June 11, 2026
खाड़ी

Scott Bessent, the US Treasury Secretary, expressed confidence that global oil prices will fall sharply once shipping constraints in the Gulf region lift. Addressing the press corps, he argued that current supply levels are sufficient and that market fears of a sustained crisis appear overstated.

Bessent highlighted that nearly two thousand ships are awaiting departure from the Gulf, forecasting a rapid influx of crude once transit improves. The assessment arrives amid heightened attention to the Strait of Hormuz, through which a large portion of the world’s oil supply passes daily.

He pointed to an already observed ten-percent decline in oil prices during May, attributing the softening to flexible production from major exporters. Bessent said he expects markets to remain well supplied after the present disruption ends, keeping downward pressure on prices.

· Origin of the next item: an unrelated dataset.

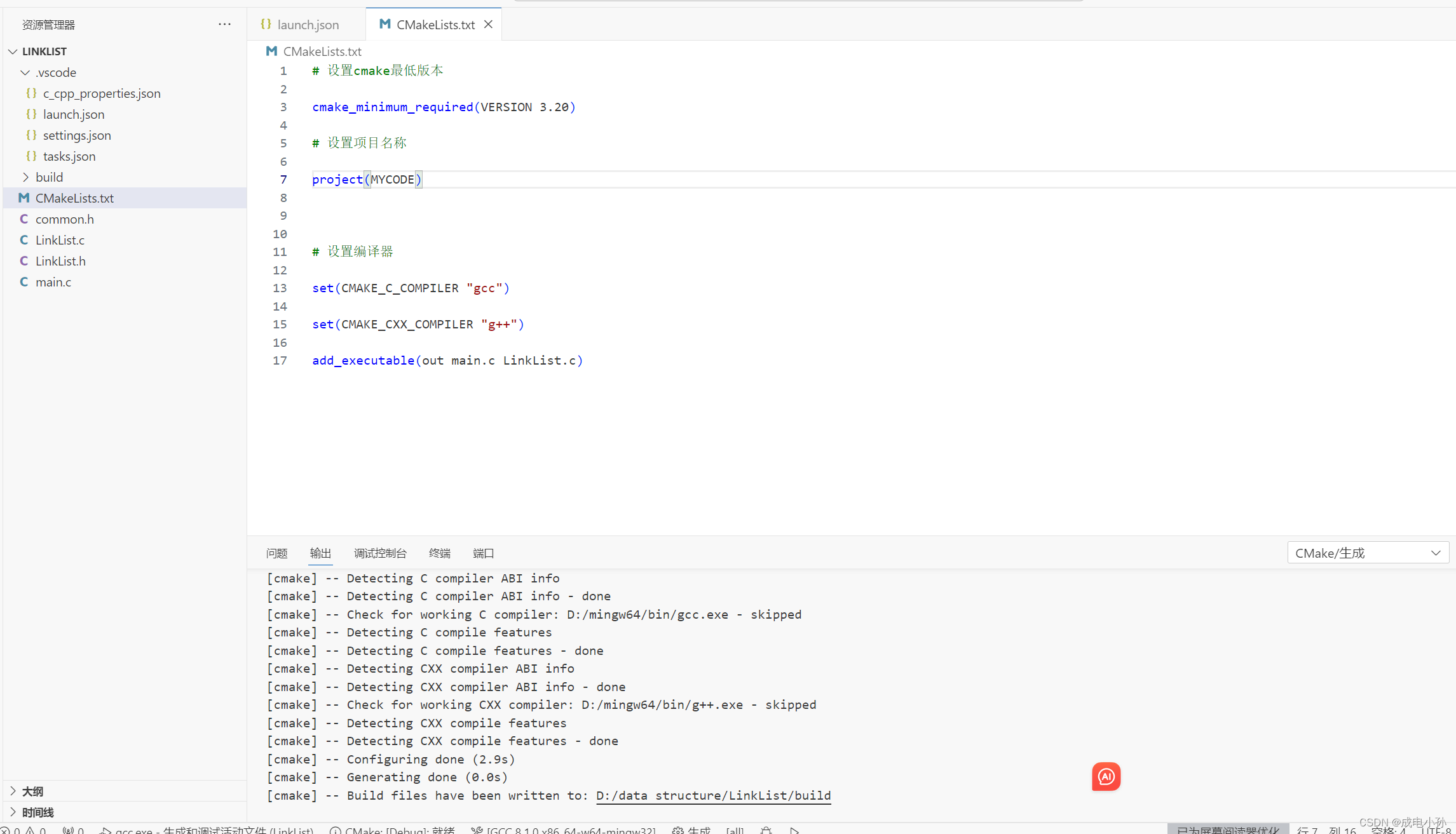Open main.c file from explorer

[53, 281]
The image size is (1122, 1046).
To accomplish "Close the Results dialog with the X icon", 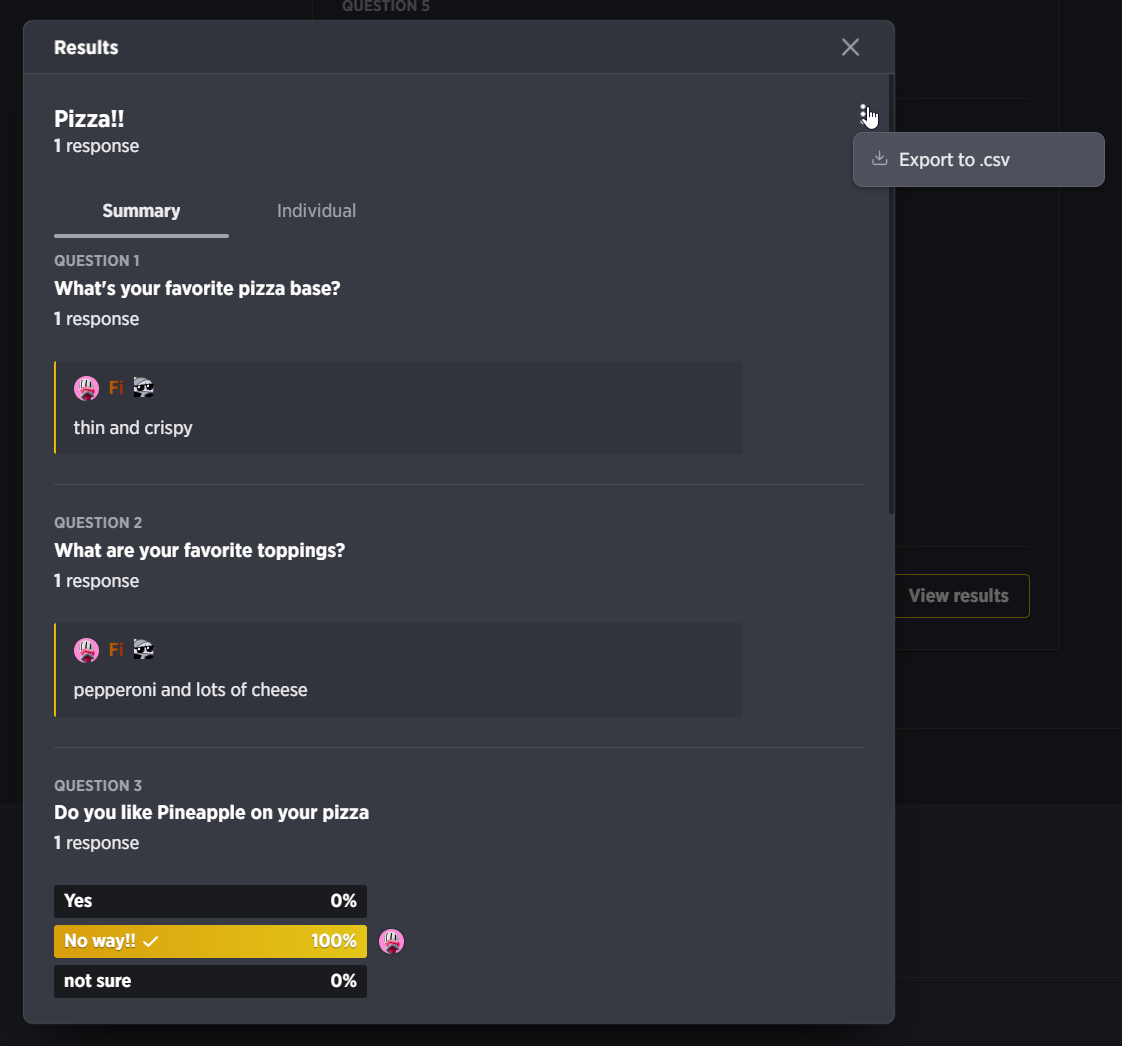I will click(x=850, y=47).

The Treasury chief also anticipated that lower crude values would translate into reduced gasoline costs at the pump. He credited America’s expanded energy production and lighter regulatory framework with making the economy more resilient to geopolitical shocks.

Bessent connected steady energy prices to broader inflation control and continued economic expansion. On the question of prolonged Hormuz closures, he predicted that reopening would unleash a wave of tankers, enabling swift processing and delivery while reinforcing the administration’s call for free maritime movement.